Ele foi eleito o melhor professor do mundo e doa seu salário para alunos mais pobres

Ele foi eleito o melhor professor do mundo e doa seu salário para alunos mais pobres

O queniano Peter Tabichi foi eleito o "melhor professor do mundo" e doa grande parte de seu salário para os alunos mais pobres.

Profissão de respeito

Ser professor hoje em dia está cada vez pior. Os baixos salários e a extensa jornada de trabalho fazem com que muitos não queiram seguir nessa profissão tão importante e de respeito. Apesar disso, ainda existem pessoas que realmente amam a profissão e fazem de tudo para que seu trabalho seja o melhor possível.
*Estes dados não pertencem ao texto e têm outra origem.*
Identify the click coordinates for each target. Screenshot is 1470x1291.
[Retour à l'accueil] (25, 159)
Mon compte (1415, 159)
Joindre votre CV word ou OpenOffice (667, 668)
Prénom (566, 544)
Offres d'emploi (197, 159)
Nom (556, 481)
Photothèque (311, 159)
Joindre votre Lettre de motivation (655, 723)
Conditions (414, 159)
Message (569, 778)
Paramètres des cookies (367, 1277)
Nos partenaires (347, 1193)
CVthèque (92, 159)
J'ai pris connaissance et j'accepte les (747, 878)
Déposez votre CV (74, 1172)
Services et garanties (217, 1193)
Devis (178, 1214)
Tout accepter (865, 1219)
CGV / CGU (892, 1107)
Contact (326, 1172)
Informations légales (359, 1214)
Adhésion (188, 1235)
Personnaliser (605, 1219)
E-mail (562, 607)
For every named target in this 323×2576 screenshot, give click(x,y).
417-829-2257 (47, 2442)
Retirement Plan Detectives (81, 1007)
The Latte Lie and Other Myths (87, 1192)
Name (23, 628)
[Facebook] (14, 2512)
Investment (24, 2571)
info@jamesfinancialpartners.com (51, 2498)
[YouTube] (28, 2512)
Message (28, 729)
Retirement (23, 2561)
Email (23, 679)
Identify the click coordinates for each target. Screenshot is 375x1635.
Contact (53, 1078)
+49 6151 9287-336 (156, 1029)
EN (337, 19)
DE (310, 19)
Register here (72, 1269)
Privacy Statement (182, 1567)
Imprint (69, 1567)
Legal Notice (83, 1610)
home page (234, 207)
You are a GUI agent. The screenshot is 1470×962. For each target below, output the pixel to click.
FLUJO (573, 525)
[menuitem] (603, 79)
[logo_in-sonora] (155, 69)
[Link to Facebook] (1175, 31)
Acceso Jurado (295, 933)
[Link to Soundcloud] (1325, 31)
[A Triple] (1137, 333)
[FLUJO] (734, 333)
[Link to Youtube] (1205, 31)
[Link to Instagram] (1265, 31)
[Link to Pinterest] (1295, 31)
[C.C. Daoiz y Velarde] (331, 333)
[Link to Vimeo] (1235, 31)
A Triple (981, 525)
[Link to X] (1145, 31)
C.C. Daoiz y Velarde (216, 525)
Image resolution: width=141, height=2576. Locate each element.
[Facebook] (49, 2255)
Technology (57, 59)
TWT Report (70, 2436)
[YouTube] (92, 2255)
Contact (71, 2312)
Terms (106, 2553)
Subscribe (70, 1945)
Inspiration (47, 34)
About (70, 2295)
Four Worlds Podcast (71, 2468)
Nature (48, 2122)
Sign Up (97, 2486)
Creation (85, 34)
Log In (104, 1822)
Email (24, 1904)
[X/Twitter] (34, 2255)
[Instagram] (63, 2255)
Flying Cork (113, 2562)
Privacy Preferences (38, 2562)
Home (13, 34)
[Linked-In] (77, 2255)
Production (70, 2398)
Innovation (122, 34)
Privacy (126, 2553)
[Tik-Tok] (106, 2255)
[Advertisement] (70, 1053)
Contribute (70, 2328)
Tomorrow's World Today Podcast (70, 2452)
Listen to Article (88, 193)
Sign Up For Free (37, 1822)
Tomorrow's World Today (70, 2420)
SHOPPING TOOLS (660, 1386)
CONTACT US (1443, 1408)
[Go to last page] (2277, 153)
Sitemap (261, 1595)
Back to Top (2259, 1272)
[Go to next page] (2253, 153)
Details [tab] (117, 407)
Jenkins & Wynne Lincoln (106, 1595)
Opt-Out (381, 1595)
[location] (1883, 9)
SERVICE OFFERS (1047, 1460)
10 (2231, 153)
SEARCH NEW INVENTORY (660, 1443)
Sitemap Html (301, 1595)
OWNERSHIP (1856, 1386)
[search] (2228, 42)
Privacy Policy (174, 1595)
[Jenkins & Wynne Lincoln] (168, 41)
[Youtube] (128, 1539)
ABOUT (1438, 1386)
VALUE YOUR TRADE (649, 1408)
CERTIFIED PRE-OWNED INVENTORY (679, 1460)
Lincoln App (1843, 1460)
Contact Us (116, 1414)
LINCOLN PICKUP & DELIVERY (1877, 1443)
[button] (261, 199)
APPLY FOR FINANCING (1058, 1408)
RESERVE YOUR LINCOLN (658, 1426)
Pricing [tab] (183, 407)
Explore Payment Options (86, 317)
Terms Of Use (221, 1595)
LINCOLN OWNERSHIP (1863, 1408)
Certamente, este é o caso do queniano Peter Tabichi, eleito o melhor professor do mundo. Ele recebeu o prêmio do Global Teacher Prize 2019, acumulado em 1 milhão de dólares (cerca de 3,9 milhões de reais). O prêmio foi criado como uma organização que ajuda na melhoria das escolas e dos estudos para jovens e crianças que não têm condições. E Tabichi foi bastante merecedor da nomeação. Ele doa a maior parte de seu salário para os seus alunos mais pobres, e também por ter ajudado muito com infraestrutura das escolas, assim como na compra de materiais didáticos para que os jovens tivessem mais condições de aprender.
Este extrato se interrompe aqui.